Stored data
★ ★ ★ ★
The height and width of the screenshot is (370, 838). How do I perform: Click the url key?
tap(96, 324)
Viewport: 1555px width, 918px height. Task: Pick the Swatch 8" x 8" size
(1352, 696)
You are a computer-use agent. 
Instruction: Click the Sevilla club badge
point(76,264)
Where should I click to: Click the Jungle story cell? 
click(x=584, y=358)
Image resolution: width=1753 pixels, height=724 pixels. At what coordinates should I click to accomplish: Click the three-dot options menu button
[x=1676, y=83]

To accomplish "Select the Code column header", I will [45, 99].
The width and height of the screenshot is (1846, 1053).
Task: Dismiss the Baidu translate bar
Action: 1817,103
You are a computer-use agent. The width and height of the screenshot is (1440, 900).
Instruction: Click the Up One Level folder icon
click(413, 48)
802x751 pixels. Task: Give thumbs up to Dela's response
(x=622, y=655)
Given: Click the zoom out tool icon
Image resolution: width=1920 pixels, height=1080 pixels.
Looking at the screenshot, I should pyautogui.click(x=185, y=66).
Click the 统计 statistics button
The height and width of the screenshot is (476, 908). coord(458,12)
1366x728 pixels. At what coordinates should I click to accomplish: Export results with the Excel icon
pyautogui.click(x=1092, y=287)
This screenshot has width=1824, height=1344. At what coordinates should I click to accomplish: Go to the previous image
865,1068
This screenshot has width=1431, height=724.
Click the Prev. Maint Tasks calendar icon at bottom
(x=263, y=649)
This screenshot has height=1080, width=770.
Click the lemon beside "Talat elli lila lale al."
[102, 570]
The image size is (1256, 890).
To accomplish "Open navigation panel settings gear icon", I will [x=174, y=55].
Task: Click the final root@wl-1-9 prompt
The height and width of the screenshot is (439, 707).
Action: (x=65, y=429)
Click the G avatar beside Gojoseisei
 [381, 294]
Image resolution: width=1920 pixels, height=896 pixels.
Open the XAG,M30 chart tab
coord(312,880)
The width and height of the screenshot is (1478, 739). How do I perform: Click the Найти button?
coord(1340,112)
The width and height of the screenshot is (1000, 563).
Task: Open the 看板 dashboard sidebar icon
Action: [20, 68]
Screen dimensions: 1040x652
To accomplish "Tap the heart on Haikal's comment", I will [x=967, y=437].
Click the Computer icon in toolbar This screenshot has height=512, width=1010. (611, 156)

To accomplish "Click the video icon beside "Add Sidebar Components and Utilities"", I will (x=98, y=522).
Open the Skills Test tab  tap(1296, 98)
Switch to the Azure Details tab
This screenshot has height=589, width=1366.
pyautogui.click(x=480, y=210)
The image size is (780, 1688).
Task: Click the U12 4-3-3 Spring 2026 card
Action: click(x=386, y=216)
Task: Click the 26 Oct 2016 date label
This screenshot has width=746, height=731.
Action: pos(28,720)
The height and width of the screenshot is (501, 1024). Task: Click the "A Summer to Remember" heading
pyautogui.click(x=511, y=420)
★ ★ ★ ★
What is required =
Across all the entries, count the lines that contain "agent", and state nothing but the total.

Exercise output =
2